Document passage:
——

The announcement of the Nobel Prizes annually is highly awaited. But one subject that does not have a Nobel Prize is Mathematics. Did Alfred Nobel dislike the subject much like many other young students? While the reasons are unclear (and, no, he did not dislike Mathematics though there is an apocryphal story in this regard), mathematicians are honoured instead by two major awards  the Fields Medal and the Abel Prize. The Fields Medal is awarded once in 4 years and honours the brightest minds in the field under 40 years; and, the Abel Prize, instituted only as recent as 2001, goes to outstanding contribution in the field of Mathematics.
For a subject that is the underlying element in all subjects (remember even musical notes have a mathematical underlay), it is surprising that the subject creates phobia in youngsters. Compare this with the comment of Maryam Mirzakhani, the only female mathematician to have won the Fields Medal, that "...the most rewarding part (of doing Mathematics) is the "Aha" moment, the excitement of discovery and enjoyment of understanding something new  the feeling of being on top of a hill and having a clear view.' Not a view that most people would agree with, I think.
Yet, Indians and Mathematics have an old association. The concepts developed by Aryabhatta (whose work on the place value system indicated an implicit understanding and use of the concept of zero, it is argued) and Brahmagupta are acknowledged as seminal works from the fifth century. And, there are more such masters of yore. And, the contribution in the modern era has come from many other geniuses, most wellknown of which is the enigmatic Srinivasa Ramanujam. The tradition has continued and the Fields Medal in 2014 to Manjul Bhargava (based in Princeton University) was welcomed widely in India as he spoke eloquently of his childhood influences of Sanskirt, Mathematics and Indian classical music.

——

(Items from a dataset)
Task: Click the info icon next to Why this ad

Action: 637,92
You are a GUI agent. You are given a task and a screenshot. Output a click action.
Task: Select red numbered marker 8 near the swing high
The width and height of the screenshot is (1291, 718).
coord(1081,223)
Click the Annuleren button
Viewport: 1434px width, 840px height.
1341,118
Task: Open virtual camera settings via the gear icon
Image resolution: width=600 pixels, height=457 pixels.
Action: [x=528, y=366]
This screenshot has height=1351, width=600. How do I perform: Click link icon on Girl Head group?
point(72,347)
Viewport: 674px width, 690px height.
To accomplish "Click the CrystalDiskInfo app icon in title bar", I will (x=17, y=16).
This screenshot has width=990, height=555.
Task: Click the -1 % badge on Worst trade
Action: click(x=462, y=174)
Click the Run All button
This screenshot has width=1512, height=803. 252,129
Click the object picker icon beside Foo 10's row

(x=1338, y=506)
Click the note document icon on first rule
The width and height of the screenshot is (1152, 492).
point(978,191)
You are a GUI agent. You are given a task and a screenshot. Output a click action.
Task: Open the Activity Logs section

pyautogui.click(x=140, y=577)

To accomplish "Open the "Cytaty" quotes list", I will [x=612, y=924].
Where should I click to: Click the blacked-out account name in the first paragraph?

——

The task:
Say whether each statement agrees with the passage on mathematics, answering yes or no and quoting the deciding words: 1. The Fields Medal is awarded every two years. 2. Alfred Nobel disliked mathematics. 3. The Abel Prize was instituted in 2001. The data is separate material and has no connection to the passage on mathematics.

Result below:
1. No: "The Fields Medal is awarded once in 4 years"
2. No: "no, he did not dislike Mathematics"
3. Yes: "the Abel Prize, instituted only as recent as 2001"